Wednesday, August 25, 2010

Unity

Being a child of the 70s, I grew up hearing the cultural cries, “Do your own thing”, “If it feels good, do it,” and, “Don’t conform to the establishment.” Individualism became a cherished value. Pop culture absolutely loved eating the meat of slaughtered sacred cows. I must admit, when I hear “that’s-the-way-we’ve-always-done-it” I become like a shark smelling blood in the water.

Our individualistic spirits morphed into entrepreneurial-pioneer spirits and we re-shaped the “establishment” to become more responsive to needed change. The journey from 70s child to being a leader looking to the mid-21st century, I realize the “establishment” is now the “establishment” that I helped establish. I also realize our methods can’t be static and we need an entrepreneurial-pioneer spirit active within us to embrace our contextual challenges effectively. So, how do we manage the contrasts between individualism and unity in a God-honoring way?

We must unify around the same core mission.
Jesus prayed to Father-God, “I have given them the glory that you gave me, that they may be one as we are one: I in them and you in me. May they be brought to complete unity to let the world know that you sent me and have loved them even as you have loved me” (John 17:22,23, NIV). Methods vary but THE mission does not.

We must unify around the same core beliefs. I Corinthians 1:10 says, “I appeal to you, brothers, in the name of our Lord Jesus Christ, that all of you agree with one another so that there may be no divisions among you and that you may be perfectly united in mind and thought (NIV).”
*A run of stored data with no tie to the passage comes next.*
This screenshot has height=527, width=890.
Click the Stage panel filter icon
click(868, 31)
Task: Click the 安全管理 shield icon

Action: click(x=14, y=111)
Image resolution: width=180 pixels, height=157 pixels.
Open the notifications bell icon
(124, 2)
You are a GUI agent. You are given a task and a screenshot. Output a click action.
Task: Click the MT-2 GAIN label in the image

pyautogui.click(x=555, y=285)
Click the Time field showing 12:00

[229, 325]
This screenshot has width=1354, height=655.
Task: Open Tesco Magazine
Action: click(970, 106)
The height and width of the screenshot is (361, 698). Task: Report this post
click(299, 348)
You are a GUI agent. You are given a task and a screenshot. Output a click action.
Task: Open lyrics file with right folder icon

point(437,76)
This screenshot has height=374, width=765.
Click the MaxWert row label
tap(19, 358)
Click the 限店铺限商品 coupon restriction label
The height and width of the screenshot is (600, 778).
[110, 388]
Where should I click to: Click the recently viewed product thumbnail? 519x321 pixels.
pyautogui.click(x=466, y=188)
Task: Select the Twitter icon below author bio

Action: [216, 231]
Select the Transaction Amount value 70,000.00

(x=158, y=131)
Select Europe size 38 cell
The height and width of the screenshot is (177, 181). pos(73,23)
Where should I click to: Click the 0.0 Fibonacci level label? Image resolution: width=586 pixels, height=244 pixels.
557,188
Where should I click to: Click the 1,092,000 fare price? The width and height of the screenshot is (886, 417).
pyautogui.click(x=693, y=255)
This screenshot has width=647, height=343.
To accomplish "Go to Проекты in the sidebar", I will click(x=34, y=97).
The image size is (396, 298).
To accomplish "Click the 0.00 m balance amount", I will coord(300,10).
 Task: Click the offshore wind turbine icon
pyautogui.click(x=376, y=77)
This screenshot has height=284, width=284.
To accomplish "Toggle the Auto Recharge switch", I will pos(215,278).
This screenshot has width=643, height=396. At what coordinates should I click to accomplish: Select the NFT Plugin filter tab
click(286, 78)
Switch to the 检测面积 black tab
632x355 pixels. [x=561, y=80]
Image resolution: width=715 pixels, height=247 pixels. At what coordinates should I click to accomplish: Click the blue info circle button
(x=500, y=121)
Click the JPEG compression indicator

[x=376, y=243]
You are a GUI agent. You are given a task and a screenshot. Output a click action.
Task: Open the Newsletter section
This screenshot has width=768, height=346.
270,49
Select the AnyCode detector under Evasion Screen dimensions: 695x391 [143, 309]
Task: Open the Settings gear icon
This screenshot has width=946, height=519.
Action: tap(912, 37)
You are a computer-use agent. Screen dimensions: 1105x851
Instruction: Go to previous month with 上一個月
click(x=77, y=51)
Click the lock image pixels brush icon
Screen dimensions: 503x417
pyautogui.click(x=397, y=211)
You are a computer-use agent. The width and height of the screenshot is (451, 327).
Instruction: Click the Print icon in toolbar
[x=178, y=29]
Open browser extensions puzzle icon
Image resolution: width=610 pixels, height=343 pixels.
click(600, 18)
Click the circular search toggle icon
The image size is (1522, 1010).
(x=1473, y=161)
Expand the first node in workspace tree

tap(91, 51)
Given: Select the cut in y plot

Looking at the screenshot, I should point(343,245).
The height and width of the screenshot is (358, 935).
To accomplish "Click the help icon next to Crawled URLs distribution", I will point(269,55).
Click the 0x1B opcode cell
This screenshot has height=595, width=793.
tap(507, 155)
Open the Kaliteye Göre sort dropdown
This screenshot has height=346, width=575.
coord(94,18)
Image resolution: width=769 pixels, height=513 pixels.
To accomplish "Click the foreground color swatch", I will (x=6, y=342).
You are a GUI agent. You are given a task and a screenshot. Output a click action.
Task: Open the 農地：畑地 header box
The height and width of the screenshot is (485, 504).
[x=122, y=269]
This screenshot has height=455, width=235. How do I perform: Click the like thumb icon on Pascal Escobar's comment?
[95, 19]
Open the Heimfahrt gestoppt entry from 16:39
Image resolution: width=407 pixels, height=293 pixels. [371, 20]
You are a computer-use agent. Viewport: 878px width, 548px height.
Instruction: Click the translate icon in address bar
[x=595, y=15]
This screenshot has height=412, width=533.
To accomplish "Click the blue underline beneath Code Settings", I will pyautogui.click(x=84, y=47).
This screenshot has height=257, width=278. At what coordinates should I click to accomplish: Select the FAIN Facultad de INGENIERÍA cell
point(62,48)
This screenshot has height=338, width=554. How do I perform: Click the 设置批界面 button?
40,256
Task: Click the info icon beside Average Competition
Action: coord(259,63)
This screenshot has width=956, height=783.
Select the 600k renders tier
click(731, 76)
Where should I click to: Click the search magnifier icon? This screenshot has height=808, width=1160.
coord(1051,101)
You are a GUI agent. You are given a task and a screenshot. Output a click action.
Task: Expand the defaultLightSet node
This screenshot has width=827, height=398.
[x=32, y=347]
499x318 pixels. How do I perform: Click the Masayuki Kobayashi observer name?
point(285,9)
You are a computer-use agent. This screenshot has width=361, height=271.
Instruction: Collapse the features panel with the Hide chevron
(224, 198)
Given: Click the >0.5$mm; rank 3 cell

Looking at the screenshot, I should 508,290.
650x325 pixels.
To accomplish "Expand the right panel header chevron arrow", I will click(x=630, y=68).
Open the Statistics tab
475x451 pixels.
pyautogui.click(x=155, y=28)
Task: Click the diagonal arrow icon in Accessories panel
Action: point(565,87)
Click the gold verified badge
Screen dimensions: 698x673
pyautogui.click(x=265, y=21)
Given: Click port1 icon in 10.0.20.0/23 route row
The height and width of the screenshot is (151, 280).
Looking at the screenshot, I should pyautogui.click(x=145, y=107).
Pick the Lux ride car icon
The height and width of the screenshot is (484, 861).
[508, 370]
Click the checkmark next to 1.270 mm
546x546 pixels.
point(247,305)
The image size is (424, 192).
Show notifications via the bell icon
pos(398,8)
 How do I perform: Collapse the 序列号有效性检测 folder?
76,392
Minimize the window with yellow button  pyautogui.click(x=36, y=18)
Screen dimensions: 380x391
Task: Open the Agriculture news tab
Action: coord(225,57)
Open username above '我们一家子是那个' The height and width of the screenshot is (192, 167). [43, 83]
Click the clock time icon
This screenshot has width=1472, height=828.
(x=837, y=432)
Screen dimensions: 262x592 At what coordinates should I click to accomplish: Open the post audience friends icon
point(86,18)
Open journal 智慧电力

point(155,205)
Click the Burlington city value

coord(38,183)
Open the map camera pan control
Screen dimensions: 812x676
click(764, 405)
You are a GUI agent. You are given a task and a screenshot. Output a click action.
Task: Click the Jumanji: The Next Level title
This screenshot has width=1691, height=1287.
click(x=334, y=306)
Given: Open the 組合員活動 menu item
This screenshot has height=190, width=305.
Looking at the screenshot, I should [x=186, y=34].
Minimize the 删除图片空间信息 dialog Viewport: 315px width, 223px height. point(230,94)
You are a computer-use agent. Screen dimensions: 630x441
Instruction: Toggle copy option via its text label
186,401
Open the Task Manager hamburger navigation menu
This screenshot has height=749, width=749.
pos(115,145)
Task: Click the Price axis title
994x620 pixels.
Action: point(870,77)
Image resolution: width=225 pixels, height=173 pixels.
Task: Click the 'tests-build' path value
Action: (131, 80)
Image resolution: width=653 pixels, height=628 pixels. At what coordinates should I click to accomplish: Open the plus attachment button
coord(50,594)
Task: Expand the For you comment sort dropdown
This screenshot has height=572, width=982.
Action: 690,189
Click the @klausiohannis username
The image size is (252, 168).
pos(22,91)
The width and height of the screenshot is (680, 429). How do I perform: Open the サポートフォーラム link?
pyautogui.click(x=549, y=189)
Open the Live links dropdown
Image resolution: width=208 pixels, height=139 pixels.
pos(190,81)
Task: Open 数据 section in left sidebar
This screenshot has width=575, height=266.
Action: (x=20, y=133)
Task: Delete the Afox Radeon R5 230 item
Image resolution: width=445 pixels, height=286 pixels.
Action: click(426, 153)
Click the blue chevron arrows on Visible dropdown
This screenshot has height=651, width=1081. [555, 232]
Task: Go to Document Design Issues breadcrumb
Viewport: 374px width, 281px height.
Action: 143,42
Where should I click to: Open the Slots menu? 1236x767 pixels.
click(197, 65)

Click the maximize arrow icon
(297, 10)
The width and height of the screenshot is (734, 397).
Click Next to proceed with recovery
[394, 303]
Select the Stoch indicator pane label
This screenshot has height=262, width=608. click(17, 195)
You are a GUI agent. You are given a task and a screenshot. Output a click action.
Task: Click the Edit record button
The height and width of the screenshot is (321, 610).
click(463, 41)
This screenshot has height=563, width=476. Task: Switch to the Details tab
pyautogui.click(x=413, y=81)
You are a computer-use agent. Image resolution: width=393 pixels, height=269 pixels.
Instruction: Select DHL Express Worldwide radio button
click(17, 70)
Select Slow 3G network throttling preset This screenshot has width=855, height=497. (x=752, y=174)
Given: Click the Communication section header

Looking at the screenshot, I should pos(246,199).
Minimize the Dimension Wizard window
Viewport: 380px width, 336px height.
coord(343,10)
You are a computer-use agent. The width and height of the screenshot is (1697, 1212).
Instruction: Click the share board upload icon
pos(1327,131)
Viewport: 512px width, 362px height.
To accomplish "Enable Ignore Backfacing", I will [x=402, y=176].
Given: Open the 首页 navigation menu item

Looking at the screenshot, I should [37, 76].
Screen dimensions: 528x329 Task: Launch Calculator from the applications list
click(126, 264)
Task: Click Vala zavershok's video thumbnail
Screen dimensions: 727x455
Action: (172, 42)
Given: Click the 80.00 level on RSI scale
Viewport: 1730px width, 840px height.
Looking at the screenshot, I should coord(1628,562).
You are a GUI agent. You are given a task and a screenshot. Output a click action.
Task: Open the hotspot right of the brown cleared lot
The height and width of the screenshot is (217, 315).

We mustn’t move the ancient boundary stones. Proverbs 22:28 says, “Do not move an ancient boundary stone set up by your forefathers.” While this refers to property lines and inheritance, it communicates a principle of the danger of moving hard parameters established and followed by hundreds of generations based upon truths in the Word of God.”

We must seek a current vision. When a group of people come together to seek the voice and revelation of God as revealed in scripture and in the activity of the Holy Spirit, they should come to a unified vision. Obviously, when we battle over how to catalyze transformation because of diversely opposed directions, somebody’s filter is clogged up with foreign matter.

We are individuals, but we ought to be observing the same challenges, reading the same Word, and hearing the voice of the same Spirit. We will always express ourselves in different ways, and that is good, but we must also find those common threads that connect us and identify us with the same core mission.

Let us be one.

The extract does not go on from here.